**WORK INSTRUCTION:**
The result should be an exact copy of only the lines from the one holding "Where should I" through the last line of the data below, please, without pictures.

**DATA TO USE:**
● ● ●

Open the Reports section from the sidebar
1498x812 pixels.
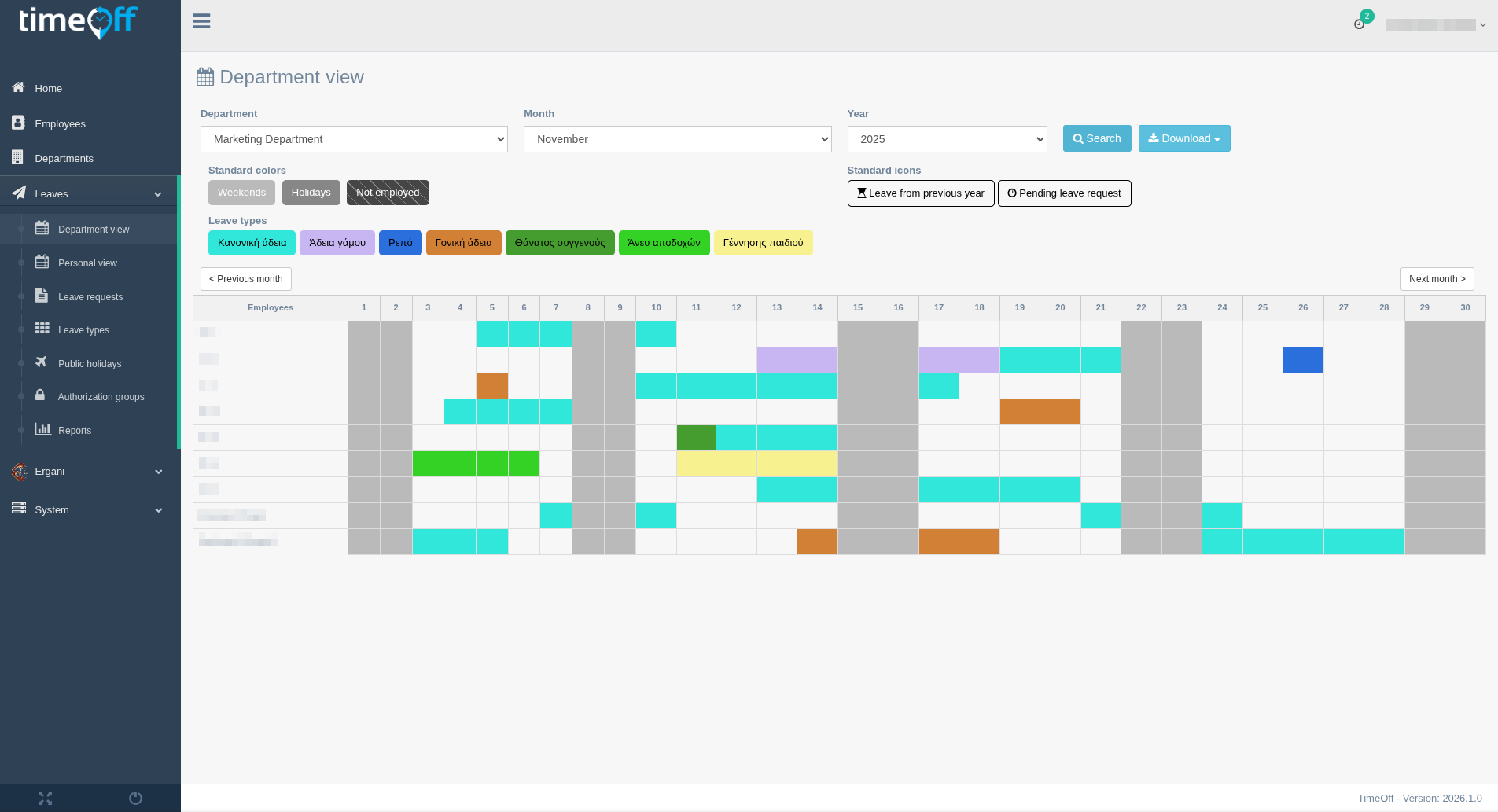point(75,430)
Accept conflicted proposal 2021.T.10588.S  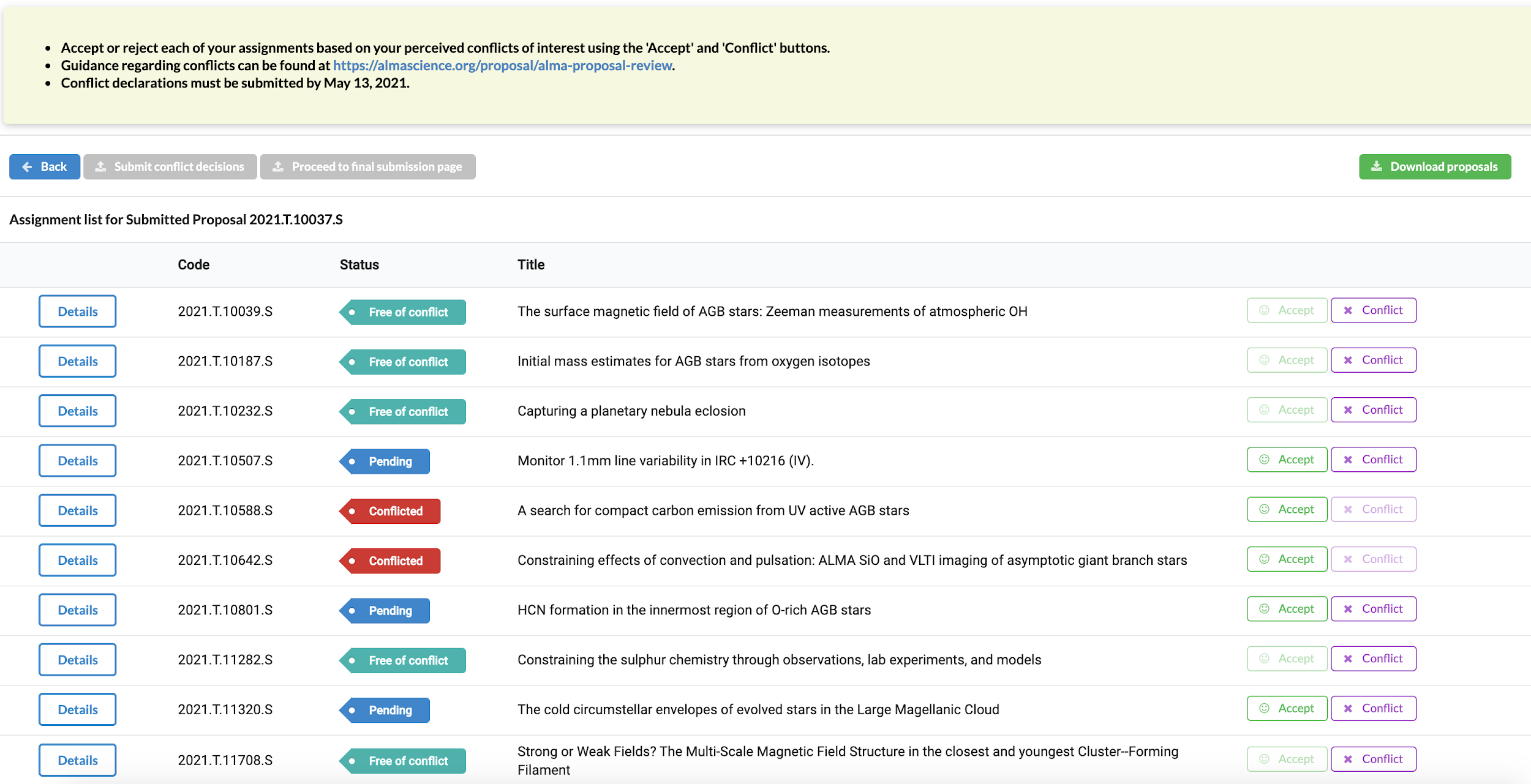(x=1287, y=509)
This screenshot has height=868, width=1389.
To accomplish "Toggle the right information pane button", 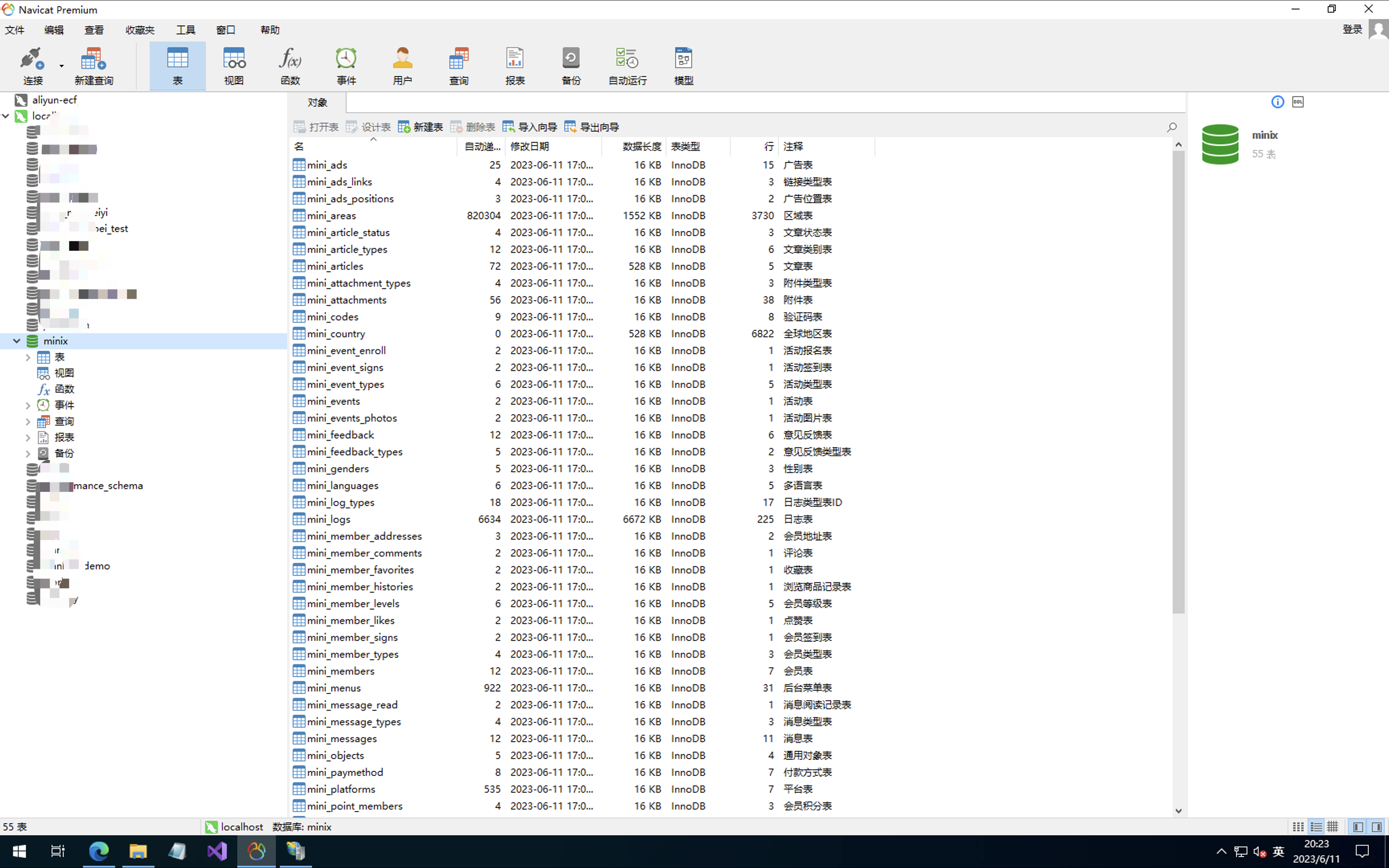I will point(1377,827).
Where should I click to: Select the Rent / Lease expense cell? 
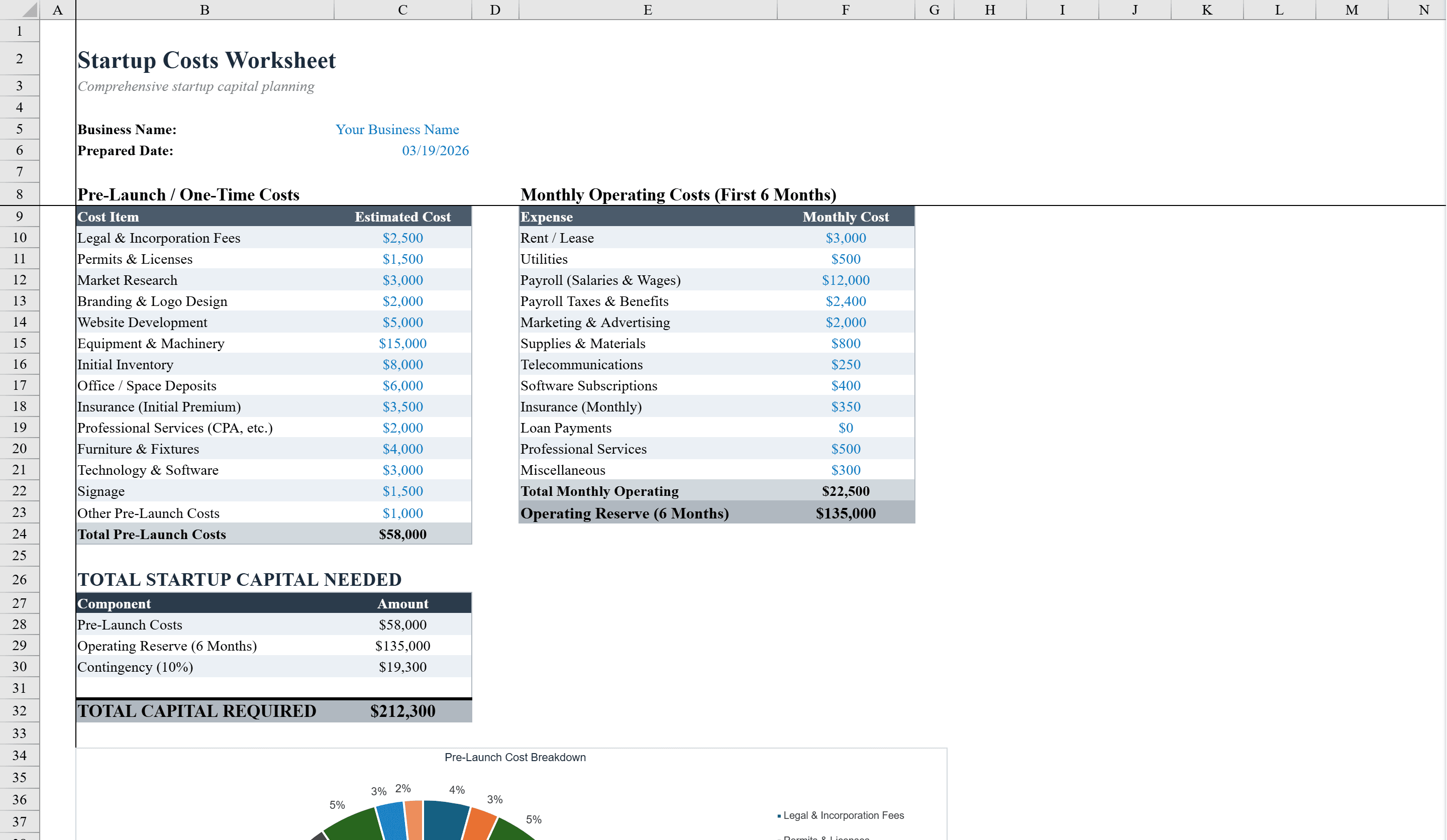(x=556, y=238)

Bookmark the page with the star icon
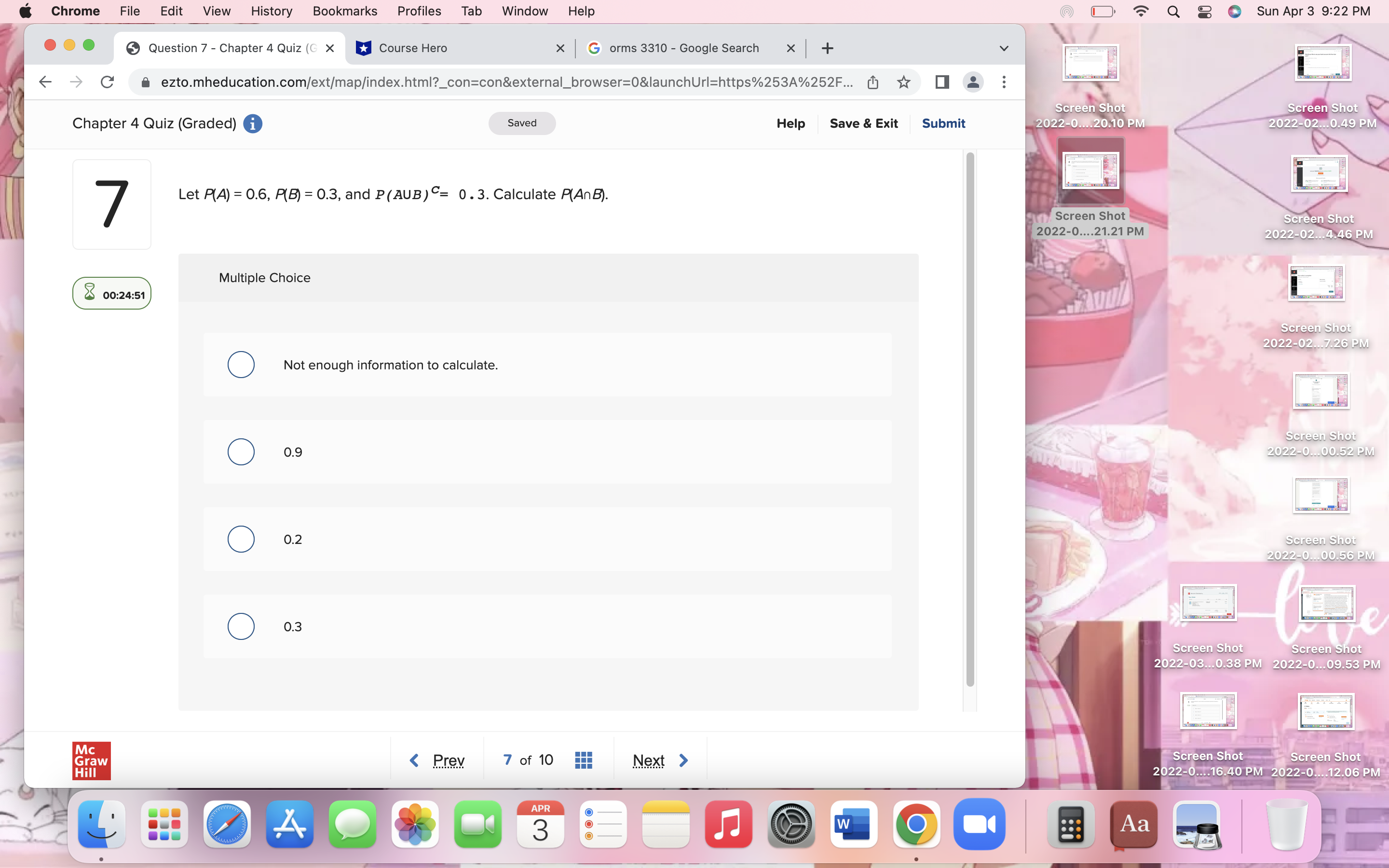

● ● ●

**ANSWER BOX:**
Where should I click to: Select the Rent / Lease expense cell? 
(x=556, y=238)

Bookmark the page with the star icon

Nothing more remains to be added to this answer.